Biggins, the executive managing director of Biggins Lacy Shapiro & Co., the national relocation company based in Princeton, said cities are not hurt by their losses — but they need wins to keep their momentum going.
That’s the situation Newark faces now — now that Amazon has officially announced it will split its HQ2 project between Long Island City, Queens, and Crystal City, Virginia.
“This has been a really amazing opportunity for Newark to present its assets and its potential and to be taken seriously by other large employers,” he said. “It was an invaluable kind of branding opportunity and gave Newark opportunities to show what it can do.
“Newark can now leverage its presence in a major metro, offering cost-competitive advantages within that major metro. But the halo doesn’t extend that far unless you’re earning additional halos along the way.
“You’ve got to sustain the promise with actual wins.”
Biggins said Amazon’s decision to recognize Newark proves that point.
“Look at Panasonic, Prudential and Audible,” he said. “These are major players who could kind of decide to put what they put in Newark anywhere. It took some conviction to decide to do it in Newark, and they built that first couple of layers of foundation.
“I don’t think Newark makes the final 20 without those moves. Those, in some ways, were the trailblazers for this particular leg of potential growth. It enabled Amazon to come along and reinforce and confirm that judgment about what Newark can be and now in the next year or two or three years.
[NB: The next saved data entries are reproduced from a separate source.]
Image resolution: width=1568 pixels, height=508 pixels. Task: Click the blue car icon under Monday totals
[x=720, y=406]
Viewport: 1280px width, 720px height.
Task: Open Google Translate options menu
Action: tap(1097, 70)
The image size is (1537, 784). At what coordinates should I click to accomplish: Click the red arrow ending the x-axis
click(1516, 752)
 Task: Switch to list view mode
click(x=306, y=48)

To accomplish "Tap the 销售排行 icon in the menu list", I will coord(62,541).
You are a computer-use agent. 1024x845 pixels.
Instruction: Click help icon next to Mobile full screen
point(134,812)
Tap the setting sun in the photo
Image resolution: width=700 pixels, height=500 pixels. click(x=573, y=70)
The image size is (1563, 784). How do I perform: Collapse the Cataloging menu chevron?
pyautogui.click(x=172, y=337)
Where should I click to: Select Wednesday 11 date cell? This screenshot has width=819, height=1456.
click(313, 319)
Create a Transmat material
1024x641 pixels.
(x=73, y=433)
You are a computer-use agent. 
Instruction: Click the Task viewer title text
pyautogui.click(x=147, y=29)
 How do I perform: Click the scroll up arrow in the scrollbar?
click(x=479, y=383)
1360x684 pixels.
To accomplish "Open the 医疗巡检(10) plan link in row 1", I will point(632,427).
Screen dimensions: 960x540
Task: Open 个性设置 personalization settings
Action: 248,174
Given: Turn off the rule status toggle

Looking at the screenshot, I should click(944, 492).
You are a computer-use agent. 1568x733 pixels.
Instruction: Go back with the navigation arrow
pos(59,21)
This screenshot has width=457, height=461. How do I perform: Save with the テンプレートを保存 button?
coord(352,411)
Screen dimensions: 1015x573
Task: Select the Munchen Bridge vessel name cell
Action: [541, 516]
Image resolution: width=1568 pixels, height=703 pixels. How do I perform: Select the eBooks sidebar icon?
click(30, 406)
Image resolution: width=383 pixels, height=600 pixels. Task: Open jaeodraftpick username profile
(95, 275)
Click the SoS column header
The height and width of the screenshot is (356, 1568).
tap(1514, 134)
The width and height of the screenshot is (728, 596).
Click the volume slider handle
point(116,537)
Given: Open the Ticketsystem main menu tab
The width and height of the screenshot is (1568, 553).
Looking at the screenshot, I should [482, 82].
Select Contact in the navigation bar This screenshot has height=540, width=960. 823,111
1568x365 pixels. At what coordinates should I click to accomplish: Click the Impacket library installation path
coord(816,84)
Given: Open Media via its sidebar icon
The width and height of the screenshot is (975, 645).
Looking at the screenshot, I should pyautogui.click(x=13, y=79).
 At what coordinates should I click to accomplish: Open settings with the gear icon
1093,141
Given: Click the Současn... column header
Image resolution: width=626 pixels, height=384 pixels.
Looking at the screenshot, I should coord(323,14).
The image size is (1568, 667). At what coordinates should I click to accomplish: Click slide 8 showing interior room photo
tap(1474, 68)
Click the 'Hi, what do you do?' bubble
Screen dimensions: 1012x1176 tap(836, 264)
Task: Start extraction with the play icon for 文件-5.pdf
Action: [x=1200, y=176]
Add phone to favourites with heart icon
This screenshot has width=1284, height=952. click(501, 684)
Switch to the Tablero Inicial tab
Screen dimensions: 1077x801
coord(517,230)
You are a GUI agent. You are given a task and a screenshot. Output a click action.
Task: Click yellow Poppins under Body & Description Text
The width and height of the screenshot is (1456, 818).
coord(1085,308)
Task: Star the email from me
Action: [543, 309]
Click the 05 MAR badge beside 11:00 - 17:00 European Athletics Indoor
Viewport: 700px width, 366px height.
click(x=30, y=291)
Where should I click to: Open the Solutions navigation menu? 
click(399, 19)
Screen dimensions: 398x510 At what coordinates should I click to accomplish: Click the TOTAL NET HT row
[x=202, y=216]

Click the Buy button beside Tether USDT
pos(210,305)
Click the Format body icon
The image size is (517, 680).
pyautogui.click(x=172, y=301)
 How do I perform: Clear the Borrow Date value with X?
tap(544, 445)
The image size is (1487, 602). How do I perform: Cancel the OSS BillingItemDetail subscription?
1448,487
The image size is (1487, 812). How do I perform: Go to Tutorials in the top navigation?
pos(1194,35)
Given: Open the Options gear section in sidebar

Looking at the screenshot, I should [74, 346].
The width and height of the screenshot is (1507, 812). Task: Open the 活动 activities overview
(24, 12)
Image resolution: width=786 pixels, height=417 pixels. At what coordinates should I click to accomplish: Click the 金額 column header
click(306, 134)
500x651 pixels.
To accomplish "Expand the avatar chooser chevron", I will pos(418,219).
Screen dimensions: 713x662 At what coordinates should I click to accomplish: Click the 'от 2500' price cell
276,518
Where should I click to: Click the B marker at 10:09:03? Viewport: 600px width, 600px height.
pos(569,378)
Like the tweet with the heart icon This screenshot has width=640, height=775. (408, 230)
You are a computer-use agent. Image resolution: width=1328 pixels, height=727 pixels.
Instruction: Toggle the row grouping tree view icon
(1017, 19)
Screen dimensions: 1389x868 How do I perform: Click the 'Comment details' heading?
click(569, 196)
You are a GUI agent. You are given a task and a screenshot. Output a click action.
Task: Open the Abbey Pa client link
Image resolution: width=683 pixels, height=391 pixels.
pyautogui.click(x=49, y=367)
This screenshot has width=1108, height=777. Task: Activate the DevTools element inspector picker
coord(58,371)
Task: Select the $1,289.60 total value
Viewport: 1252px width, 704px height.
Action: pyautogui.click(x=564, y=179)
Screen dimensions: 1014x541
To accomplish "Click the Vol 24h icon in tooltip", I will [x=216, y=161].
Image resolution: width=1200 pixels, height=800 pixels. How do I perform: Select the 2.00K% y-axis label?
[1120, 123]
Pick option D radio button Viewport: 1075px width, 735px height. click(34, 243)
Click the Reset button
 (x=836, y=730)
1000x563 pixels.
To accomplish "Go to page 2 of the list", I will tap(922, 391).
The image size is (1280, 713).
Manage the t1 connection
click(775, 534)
“Newark needs to capitalize on that leverage of their brand and put some additional deals in place.”
Biggins said Newark is ready.
“You can think about what’s going on in Newark as an archer’s target,” he said. “In the middle, you’ve got what’s going on in Newark and the things that can go on there because of its ability to grow and build and supply both office space and housing and amenities all within the same city.”
He also said companies already are looking. And have been even more since the Amazon Top 20 announcement.
“Newark comes up more, which we believe is at least indirectly related to the fact that it landed on the list of 20,” he said. “And there is a certain amount of assumed due diligence — that is, the presumption that this is a high-quality market where a company would consider locating a very large number of jobs.”
Biggins feels converting that interest to relocation is a role will fall on Newark officials, more than the other state economic development agencies or the Governor’s Office.
“It is a team effort, but only the mayor’s office has Newark’s interests as its first priority,” he said. “Even in a small state, all of the statewide economic development organizations have to take a balanced approach to which parts of the state that they’re promoting.”
Biggins said the mayor’s office must find a way to step up its marketing — taking advantage of this once-in-a-generation opportunity.
“Newark has to capitalize on the halo that it’s enjoying now, and that means a stepped-up effort of outreach and marketing to corporate site selection people, to real estate advisers, to C-suites,” he said. “They need to all of the relationship networking opportunities that they have.
“Their mission has to be to convert other companies’ decisions from merely looking to actually deciding to come here. They need to put some wins up on the board.
“If they do that, then they can take and really capitalize on this. That will make the next win easier because it starts becoming a really sensible and forward-looking decision to come to Newark.”